BLOG FECHADO

20
Dez 09

             Jesse olhou o beco que se estava a preparar para atravessar. Ouvia o pingar de um cano a formar uma poça no cimento, as patas de um gato e deslizar agilmente sobre os sacos de plástico que se espalhavam pelo chão nas redondezas dos caixotes do lixo, o som do vento a assobiar entre os tijolos e os degraus das escadas de emergência. Nada daquilo o intimidava, nem sequer o brilho amarelo dos olhos de um morcego que se dependurava de um parapeito. O que o assustava era aquilo que ele poderia encontrar do outro lado do caminho.

            À medida que caminhava e as botas chiavam contra o cimento, foi apertando mais a Smith & Wesson dentro da mão. Atravessou o beco silenciosamente e encostou-se à parede da esquina antes de a dobrar. Viu que um outro caminho perpendicular de estendia na escuridão, perdendo-se no meio de algo que Jesse presumiu ser um luxuriante jardim. Fez o cano do revólver roçar na pedra da parede e grãos de areia caíram no chão fazendo ricochete para todos os lados. Avançou na penumbra, com o braço a roçar na parede como apoio. Não tardou a sentir o cotovelo embater numa estrutura metálica que ele percebeu ser o corrimão das escadas traseiras. Içou-se até o seu pé embater na superfície do primeiro degrau. A porta traseira estava aberta. Jesse não esperava outra coisa, tendo em conta que já sabia que ela aguardava a sua chegada.

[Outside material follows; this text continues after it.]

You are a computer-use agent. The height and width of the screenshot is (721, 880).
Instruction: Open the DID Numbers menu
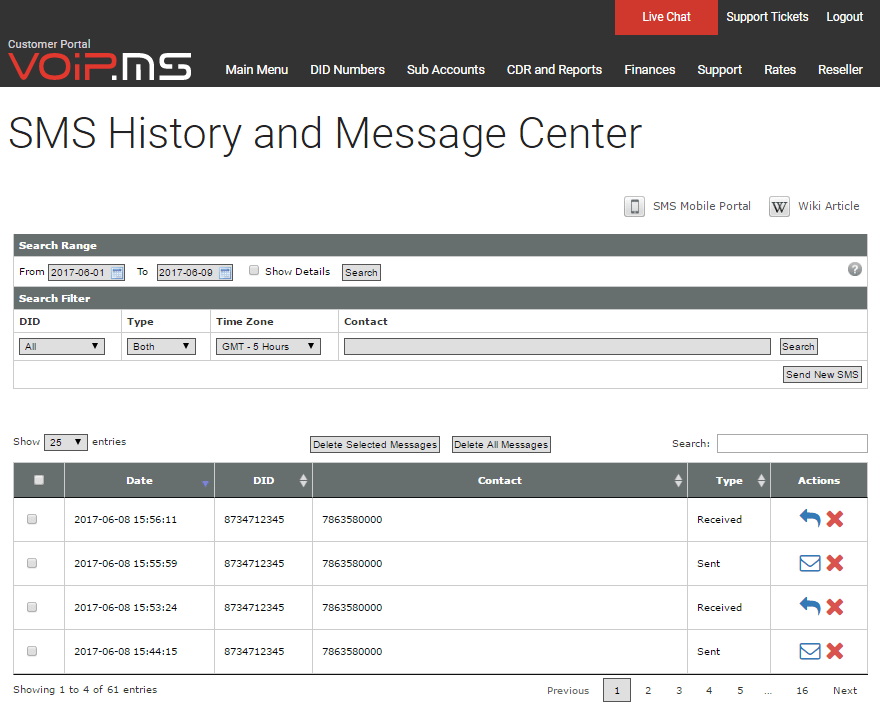click(x=347, y=70)
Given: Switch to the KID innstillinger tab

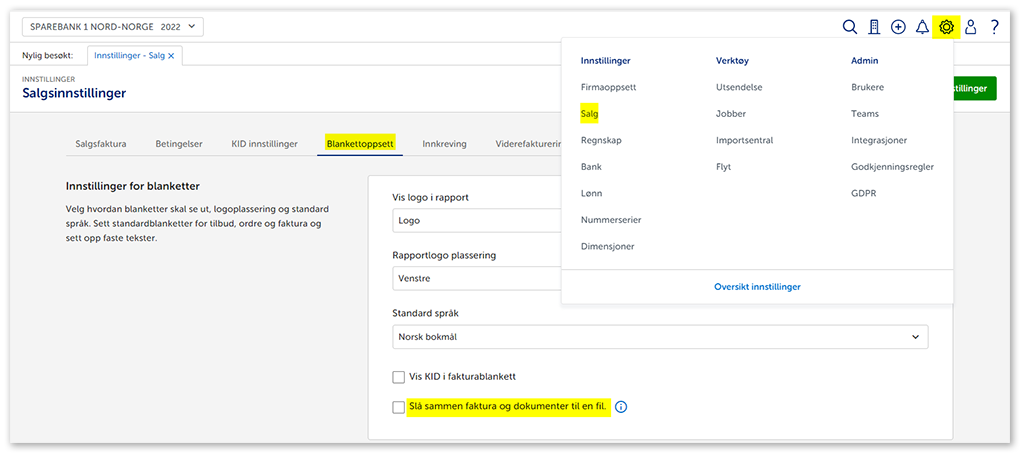Looking at the screenshot, I should 264,144.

            Jesse fechou a porta atrás de si com um clic, e mergulhou-se na escuridão do corredor que se espraiava na sua frente como água sobre um espelho. Reconheceu o cheiro doce a orquídeas que se aproximava dele. Jacqueline Soleil sempre tivera um estranho amor por orquídeas brancas, perdendo-se nas suas pétalas e no seu aroma como quem se perde entre braços e calor humano.

            Ouviu um ranger, e rapidamente levantou o revólver à altura do peito, descrevendo uma volta completa sobre si próprio. Notou que, pela frincha de uma cortina, entrava um fio de luz prateada. A lua estava cheia, soberba e redonda, rebentando em cristais bruxuleantes que tinham o nome de estrelas. Era essa luz, gelada e cortante, que guiava Jesse no negrume. Calmamente, o rapaz foi percorrendo o corredor, com os sentidos aguçados e o coração parado no peito. De forma lenta e gradual, apercebeu-se que o traçado daquele corredor não lhe era estranho. Algo naquela casa, nas paredes, nos sons, lhe mexia com o íntimo. Havia memórias espalhadas pelo chão, como neve.

            Do silêncio, da escuridão prateada, nasceu uma porta. Por baixo dela, tremeluzia uma claridade cor de fogo. Jesse guardou a Smith & Wesson no cós das calças e parou um instante para pensar. Conseguia ouvir o crepitar das labaredas e os estalidos da madeira; a lareira encontrava-se acesa, e uma brisa cálida passava por baixo da porta. Já habituado à escuridão, Jesse fechou ou olhos e abriu-a.

            No centro da sala, erguia-se um tabuleiro de xadrez. As peças estavam dispostas sobre a superfície quadriculada, com a sombra das chamas a adejar no seu exterior.

            E ali estava ela, Jacqueline Soleil, propagando na escuridão a sua beleza fria e cortante, que fazia os olhos doer. Os cabelos caíam-lhe naturalmente pelas costas e pelo peito, em longos fios negros que pareciam refulgir com as labaredas.

            - Jesse Theodore Stone, há quanto tempo.

            Levantou os olhos, de um violeta pulsante e sem fundo, pousando-os em Jesse. Nesse momento, ele soube que, independentemente do que fosse acontecer durante aquela noite, só um deles sairia dali vivo.